Most people would reasonably view such an attack as potentially deadly. At the instant of the attack, the victim doesn't know why they're being attack, merely that they are being attack. The attack is so violent and coming from potentially a group of people that it is reasonable to fear for your life. Under those circumstances you would be justified to respond with deadly force. You could fight back with martial arts, you could draw a firearm, you could grab your taser, etc. You can continue to use deadly force until the threat isn't imminent. I.e. fear/AOI are no longer met.UnderwaterMike wrote:(2) get a feel for whether my expected reaction is misaligned with that of other people who carry.
In this specific attack, the victim was out cold and never had a chance to fight back. So anything beyond the initial attack is all hypothetical. The initial attack did satisfy AOI/fear and a deadly force response from the victim (if they weren't out cold) is warranted. For how long, under what details, etc is all unknown because it didn't happen. All you can do is hypothesize about may have happened next and evaluate that. Different hypothesis lead to different reasonable responses. Example:
1. The attacker realizes they didn't knock the victim out, but the victim is slow in responding (not trained, stunned, disoriented, etc.) and the attacker runs off. At that point, continuing to pursue a deadly force response will get you in jail.
2. The attacker misses because the victim was aware and able to dodge. The victim is now acting, not reacting, but the attacker is reacting. The victim, being trained/practiced as many people on here are, is fairly quick in responding with a firearm and is able to shoot several rounds a second.
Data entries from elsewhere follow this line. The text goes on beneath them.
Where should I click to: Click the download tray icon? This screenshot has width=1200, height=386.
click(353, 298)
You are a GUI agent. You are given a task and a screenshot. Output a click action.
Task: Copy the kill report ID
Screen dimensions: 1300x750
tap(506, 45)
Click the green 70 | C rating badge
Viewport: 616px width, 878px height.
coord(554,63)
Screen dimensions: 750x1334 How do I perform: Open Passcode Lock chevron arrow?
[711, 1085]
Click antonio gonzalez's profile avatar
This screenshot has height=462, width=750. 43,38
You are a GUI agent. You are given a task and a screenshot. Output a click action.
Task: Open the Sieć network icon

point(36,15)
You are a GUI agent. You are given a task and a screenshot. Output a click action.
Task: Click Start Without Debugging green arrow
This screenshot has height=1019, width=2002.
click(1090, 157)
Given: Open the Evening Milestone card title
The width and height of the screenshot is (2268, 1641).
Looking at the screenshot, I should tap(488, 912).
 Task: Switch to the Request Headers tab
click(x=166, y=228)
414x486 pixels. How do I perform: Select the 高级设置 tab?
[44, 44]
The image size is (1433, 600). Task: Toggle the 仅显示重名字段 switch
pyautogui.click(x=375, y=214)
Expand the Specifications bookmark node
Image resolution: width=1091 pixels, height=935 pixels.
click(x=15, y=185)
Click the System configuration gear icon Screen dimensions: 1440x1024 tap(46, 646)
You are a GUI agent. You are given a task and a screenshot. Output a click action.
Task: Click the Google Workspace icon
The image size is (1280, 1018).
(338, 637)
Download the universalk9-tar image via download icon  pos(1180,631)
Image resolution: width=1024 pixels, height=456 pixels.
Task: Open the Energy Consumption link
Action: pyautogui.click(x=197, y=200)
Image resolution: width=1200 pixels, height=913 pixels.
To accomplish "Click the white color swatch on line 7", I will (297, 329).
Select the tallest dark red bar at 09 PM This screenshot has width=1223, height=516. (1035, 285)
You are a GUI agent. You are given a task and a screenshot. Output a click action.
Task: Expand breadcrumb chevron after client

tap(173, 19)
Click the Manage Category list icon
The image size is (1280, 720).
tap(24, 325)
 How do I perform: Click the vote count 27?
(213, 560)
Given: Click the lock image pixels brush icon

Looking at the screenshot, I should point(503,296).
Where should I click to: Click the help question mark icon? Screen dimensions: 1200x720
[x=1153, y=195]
How many rounds are fired depends on how long the threat remains imminent (fear/AOI), but it wouldn't take many seconds before a significant number of rounds were expanded.
We could go round and round (we did) as to what exactly "happened" next, but the key question was did the original attack, justify a deadly force response from the victim. Yes, it did. Putting yourself in the victims shoes right as the attack happens, it's clear that it would be reasonable to fear for your life or grave bodily harm at that instant. The shorthand framework I like is AOI, but there are variations (IIRC, the AOI analysis was already explained way back at the beginning). Whether that reasonable fear via AOI analysis continues and for how long depends on what happened next.